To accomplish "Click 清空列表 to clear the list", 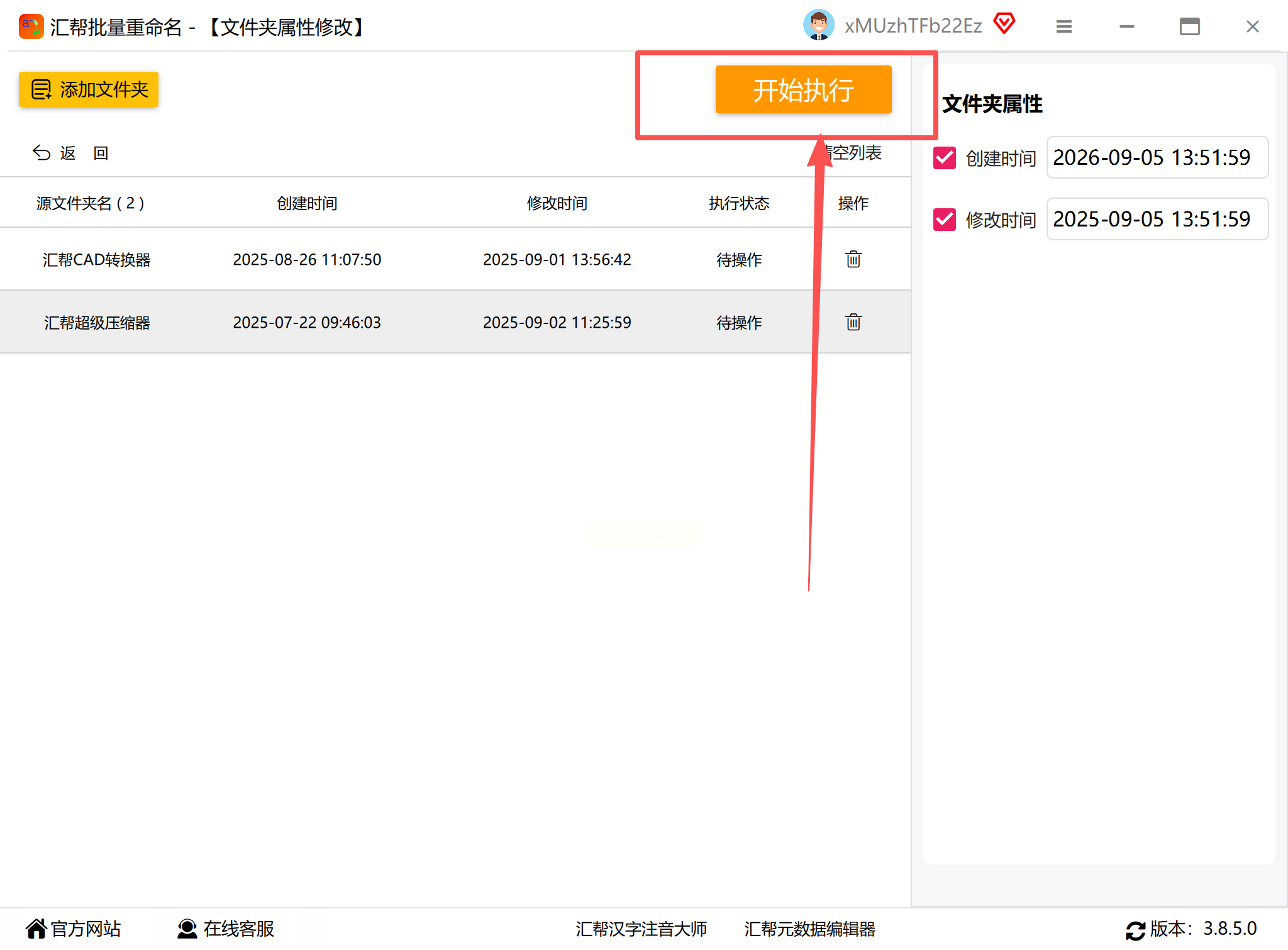I will coord(857,153).
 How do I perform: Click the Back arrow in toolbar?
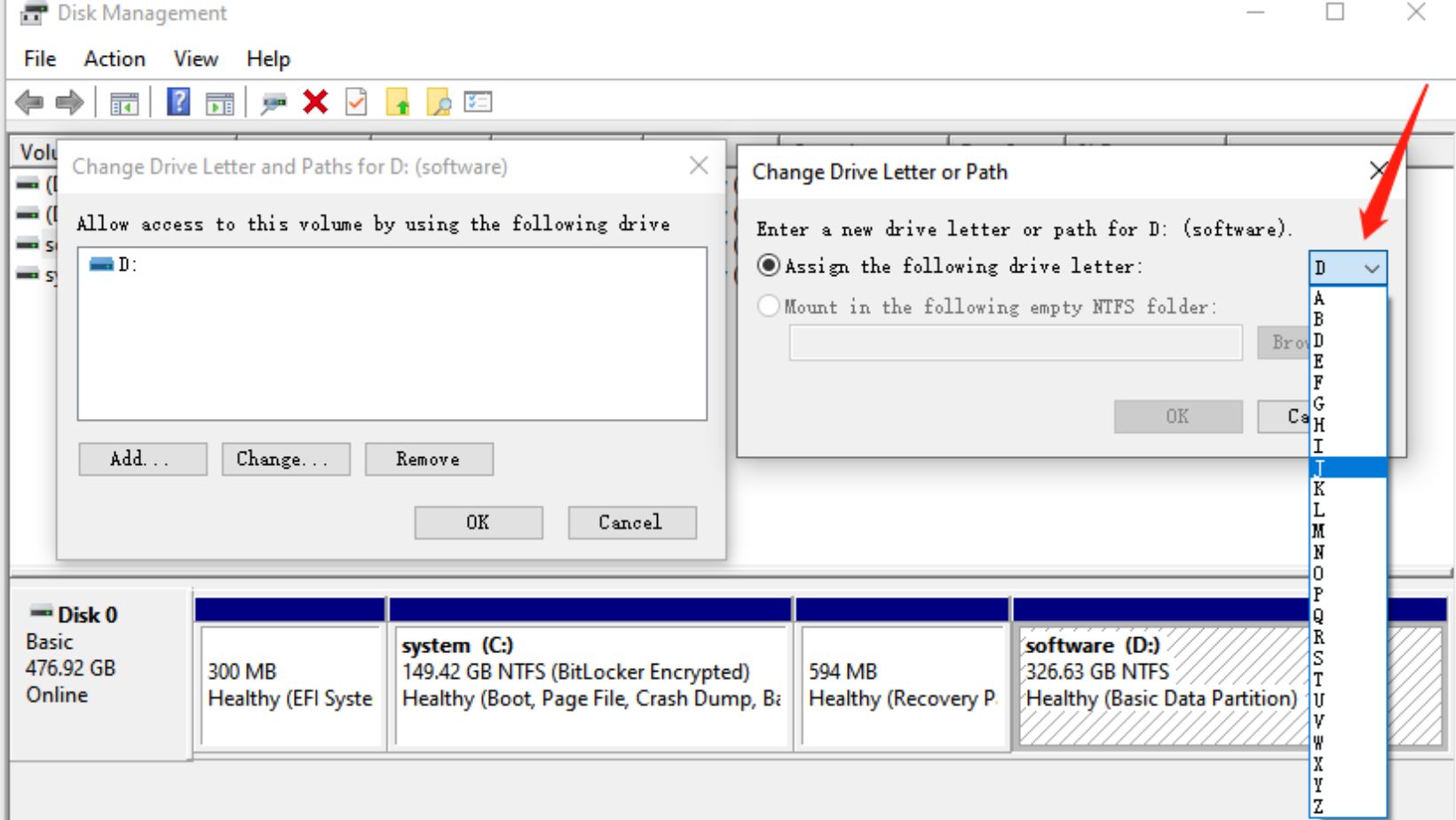click(29, 103)
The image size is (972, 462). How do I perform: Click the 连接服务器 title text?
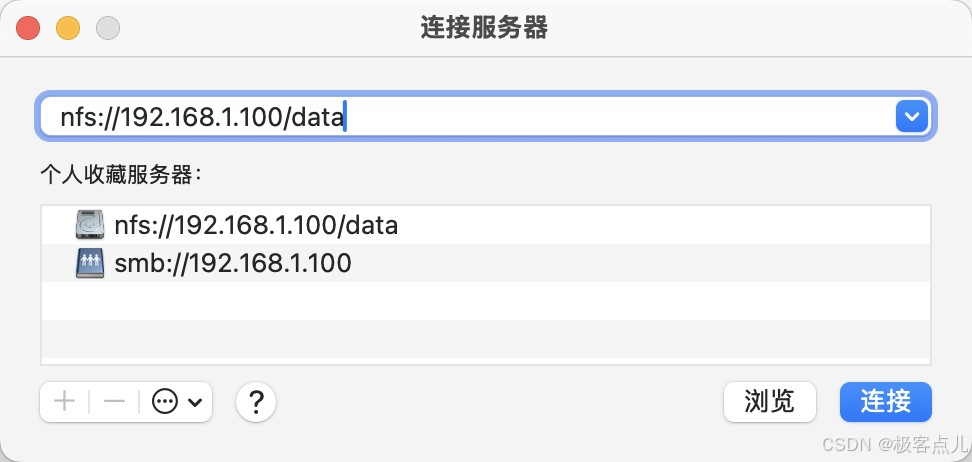(485, 27)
^^^^
◆ **AIM**: Render the stretch from the line containing "The image size" through the end of the rows as a Markdown table with columns Number and Text: one numbered line per table row, skipping blank lines, and covering only those lines. Omit the pictures.

◆ **RESULT**:
| Number | Text |
|---|---|
| 1 | The image size is (972, 462). How do I perform: Click the 连接服务器 title text? |
| 2 | (485, 27) |